What you return has to match the listing below line for line.

==== The data

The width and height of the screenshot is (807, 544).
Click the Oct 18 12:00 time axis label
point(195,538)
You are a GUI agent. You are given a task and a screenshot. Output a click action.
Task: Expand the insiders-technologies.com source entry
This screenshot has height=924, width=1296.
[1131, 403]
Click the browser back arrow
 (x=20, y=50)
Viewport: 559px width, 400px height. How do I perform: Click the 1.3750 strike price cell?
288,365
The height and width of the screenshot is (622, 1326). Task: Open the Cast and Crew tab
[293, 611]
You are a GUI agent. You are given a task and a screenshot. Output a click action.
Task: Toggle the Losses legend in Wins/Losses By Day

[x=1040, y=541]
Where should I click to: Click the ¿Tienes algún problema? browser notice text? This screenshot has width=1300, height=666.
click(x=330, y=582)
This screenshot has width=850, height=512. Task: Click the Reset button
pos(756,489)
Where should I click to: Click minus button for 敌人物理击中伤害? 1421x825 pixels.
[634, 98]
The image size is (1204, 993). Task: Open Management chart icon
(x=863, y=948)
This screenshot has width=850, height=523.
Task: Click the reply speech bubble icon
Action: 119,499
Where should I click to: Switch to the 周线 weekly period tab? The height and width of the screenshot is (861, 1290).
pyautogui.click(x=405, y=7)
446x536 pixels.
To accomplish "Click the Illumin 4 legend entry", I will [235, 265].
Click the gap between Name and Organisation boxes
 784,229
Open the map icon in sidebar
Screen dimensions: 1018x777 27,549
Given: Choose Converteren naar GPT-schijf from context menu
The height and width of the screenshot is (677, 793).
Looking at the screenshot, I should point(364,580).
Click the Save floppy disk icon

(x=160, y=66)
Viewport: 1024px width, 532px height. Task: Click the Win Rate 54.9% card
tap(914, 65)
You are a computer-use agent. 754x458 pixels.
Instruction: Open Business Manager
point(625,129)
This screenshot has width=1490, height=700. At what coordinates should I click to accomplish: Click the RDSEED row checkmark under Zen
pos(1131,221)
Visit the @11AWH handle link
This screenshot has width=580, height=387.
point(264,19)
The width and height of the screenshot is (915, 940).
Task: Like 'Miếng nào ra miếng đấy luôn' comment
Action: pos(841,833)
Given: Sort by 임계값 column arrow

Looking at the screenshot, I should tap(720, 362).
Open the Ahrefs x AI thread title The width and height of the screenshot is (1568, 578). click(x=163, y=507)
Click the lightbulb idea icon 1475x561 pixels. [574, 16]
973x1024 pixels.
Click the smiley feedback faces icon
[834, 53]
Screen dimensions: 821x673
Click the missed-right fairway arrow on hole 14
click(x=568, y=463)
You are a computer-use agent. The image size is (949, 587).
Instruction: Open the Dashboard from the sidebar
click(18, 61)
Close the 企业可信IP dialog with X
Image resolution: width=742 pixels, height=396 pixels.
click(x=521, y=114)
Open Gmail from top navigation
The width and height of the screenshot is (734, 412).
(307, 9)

========

--- Exercise answer ---
The width and height of the screenshot is (807, 544).
Click the Oct 18 12:00 time axis label
point(195,538)
You are a GUI agent. You are given a task and a screenshot. Output a click action.
Task: Expand the insiders-technologies.com source entry
This screenshot has height=924, width=1296.
[1131, 403]
Click the browser back arrow
 (x=20, y=50)
Viewport: 559px width, 400px height. How do I perform: Click the 1.3750 strike price cell?
288,365
The height and width of the screenshot is (622, 1326). Task: Open the Cast and Crew tab
[293, 611]
You are a GUI agent. You are given a task and a screenshot. Output a click action.
Task: Toggle the Losses legend in Wins/Losses By Day

[x=1040, y=541]
Where should I click to: Click the ¿Tienes algún problema? browser notice text? This screenshot has width=1300, height=666.
click(x=330, y=582)
This screenshot has width=850, height=512. Task: Click the Reset button
pos(756,489)
Where should I click to: Click minus button for 敌人物理击中伤害? 1421x825 pixels.
[634, 98]
The image size is (1204, 993). Task: Open Management chart icon
(x=863, y=948)
This screenshot has width=850, height=523.
Task: Click the reply speech bubble icon
Action: 119,499
Where should I click to: Switch to the 周线 weekly period tab? The height and width of the screenshot is (861, 1290).
pyautogui.click(x=405, y=7)
446x536 pixels.
To accomplish "Click the Illumin 4 legend entry", I will [235, 265].
Click the gap between Name and Organisation boxes
 784,229
Open the map icon in sidebar
Screen dimensions: 1018x777 27,549
Given: Choose Converteren naar GPT-schijf from context menu
The height and width of the screenshot is (677, 793).
Looking at the screenshot, I should point(364,580).
Click the Save floppy disk icon

(x=160, y=66)
Viewport: 1024px width, 532px height. Task: Click the Win Rate 54.9% card
tap(914, 65)
You are a computer-use agent. 754x458 pixels.
Instruction: Open Business Manager
point(625,129)
This screenshot has width=1490, height=700. At what coordinates should I click to accomplish: Click the RDSEED row checkmark under Zen
pos(1131,221)
Visit the @11AWH handle link
This screenshot has width=580, height=387.
point(264,19)
The width and height of the screenshot is (915, 940).
Task: Like 'Miếng nào ra miếng đấy luôn' comment
Action: pos(841,833)
Given: Sort by 임계값 column arrow

Looking at the screenshot, I should tap(720, 362).
Open the Ahrefs x AI thread title The width and height of the screenshot is (1568, 578). click(x=163, y=507)
Click the lightbulb idea icon 1475x561 pixels. [574, 16]
973x1024 pixels.
Click the smiley feedback faces icon
[834, 53]
Screen dimensions: 821x673
Click the missed-right fairway arrow on hole 14
click(x=568, y=463)
You are a computer-use agent. The image size is (949, 587).
Instruction: Open the Dashboard from the sidebar
click(18, 61)
Close the 企业可信IP dialog with X
Image resolution: width=742 pixels, height=396 pixels.
click(x=521, y=114)
Open Gmail from top navigation
The width and height of the screenshot is (734, 412).
(307, 9)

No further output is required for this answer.